• EXERCISE PROMPT
Scan the records that follow, and whenever a line has the word "gear", copy it.

(Beginning of EXERCISE DATA)

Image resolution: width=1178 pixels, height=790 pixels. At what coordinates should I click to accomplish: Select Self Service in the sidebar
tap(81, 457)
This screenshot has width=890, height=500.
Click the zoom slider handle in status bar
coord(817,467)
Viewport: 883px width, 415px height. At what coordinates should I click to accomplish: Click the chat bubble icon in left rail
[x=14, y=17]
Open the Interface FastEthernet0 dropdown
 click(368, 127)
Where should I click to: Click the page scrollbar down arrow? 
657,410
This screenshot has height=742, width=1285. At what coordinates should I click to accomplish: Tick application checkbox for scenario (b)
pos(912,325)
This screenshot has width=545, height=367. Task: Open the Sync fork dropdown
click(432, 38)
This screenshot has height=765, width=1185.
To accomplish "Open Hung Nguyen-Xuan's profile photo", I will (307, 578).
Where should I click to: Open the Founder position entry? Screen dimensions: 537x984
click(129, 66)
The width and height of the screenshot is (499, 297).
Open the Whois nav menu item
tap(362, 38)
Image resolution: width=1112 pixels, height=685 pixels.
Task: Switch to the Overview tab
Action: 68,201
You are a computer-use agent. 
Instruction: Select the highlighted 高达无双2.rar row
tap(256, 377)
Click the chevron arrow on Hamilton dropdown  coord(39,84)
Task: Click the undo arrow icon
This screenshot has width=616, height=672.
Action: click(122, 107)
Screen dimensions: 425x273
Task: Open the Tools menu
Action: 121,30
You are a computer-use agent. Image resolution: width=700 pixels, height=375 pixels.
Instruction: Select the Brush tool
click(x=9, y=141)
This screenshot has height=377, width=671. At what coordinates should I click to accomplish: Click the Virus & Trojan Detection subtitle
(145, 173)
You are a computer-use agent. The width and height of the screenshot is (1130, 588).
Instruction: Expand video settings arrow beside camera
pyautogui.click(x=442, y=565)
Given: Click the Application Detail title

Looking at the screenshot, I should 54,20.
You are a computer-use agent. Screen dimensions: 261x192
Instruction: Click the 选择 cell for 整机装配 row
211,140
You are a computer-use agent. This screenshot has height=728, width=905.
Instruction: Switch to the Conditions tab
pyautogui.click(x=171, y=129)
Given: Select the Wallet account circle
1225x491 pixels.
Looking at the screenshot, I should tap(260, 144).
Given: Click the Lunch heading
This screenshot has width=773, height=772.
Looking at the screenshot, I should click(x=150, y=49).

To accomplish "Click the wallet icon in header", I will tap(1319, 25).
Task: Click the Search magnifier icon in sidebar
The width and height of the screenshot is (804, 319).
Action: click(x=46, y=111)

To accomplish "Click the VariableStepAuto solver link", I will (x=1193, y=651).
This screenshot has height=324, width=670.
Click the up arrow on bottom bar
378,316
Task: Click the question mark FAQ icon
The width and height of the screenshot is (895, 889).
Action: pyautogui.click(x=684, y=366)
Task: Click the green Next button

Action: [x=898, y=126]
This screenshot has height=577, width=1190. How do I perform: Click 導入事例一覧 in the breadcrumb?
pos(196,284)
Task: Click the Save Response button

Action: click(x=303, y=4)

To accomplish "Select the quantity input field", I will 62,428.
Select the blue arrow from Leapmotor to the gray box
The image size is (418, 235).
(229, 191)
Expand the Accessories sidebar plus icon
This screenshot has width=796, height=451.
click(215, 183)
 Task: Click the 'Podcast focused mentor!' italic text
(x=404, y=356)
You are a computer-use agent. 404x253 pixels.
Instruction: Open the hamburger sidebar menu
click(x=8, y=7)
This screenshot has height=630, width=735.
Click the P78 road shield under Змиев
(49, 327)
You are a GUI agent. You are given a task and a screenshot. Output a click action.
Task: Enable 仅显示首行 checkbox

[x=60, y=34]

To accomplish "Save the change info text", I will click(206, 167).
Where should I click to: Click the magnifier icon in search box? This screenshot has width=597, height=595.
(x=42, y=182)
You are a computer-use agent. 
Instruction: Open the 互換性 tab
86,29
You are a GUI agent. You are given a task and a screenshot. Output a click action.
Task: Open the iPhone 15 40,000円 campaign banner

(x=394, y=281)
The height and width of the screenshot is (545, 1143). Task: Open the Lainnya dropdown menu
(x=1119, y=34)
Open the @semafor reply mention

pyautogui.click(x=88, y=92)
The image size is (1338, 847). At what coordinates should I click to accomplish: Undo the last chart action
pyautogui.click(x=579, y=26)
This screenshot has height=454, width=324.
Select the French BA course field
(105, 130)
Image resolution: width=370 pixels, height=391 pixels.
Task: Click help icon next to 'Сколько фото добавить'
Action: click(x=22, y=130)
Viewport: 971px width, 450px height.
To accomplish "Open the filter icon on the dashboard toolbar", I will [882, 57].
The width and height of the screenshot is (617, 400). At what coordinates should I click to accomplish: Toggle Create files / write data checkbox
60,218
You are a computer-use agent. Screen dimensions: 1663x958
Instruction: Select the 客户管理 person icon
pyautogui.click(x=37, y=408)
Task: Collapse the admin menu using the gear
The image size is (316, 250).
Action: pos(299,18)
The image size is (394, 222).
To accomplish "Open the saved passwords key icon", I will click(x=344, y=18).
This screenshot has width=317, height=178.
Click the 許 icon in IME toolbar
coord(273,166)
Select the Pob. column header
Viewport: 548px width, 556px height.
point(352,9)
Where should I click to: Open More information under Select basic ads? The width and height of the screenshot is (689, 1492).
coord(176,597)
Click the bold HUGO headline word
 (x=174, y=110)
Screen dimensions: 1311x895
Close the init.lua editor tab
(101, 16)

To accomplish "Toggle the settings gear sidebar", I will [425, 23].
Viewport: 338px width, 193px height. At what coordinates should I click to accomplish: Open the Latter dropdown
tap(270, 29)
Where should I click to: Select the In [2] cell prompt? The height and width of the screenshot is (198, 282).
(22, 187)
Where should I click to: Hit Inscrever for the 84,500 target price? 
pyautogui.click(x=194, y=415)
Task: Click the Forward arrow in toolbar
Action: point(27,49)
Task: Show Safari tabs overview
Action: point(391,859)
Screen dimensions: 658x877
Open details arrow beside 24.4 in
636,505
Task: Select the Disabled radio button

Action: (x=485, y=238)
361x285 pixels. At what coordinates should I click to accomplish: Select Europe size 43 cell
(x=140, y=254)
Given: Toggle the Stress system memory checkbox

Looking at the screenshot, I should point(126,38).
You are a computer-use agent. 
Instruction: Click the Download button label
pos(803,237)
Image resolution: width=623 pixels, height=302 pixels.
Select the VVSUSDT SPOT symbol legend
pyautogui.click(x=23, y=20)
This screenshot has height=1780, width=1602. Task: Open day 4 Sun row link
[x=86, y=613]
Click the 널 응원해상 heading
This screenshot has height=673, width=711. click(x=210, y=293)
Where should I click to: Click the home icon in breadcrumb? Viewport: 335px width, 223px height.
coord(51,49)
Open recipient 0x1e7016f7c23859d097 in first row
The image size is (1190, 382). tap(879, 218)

(End of EXERCISE DATA)

• EXPECTED ANSWER
Task: Collapse the admin menu using the gear
To accomplish "Toggle the settings gear sidebar", I will [425, 23].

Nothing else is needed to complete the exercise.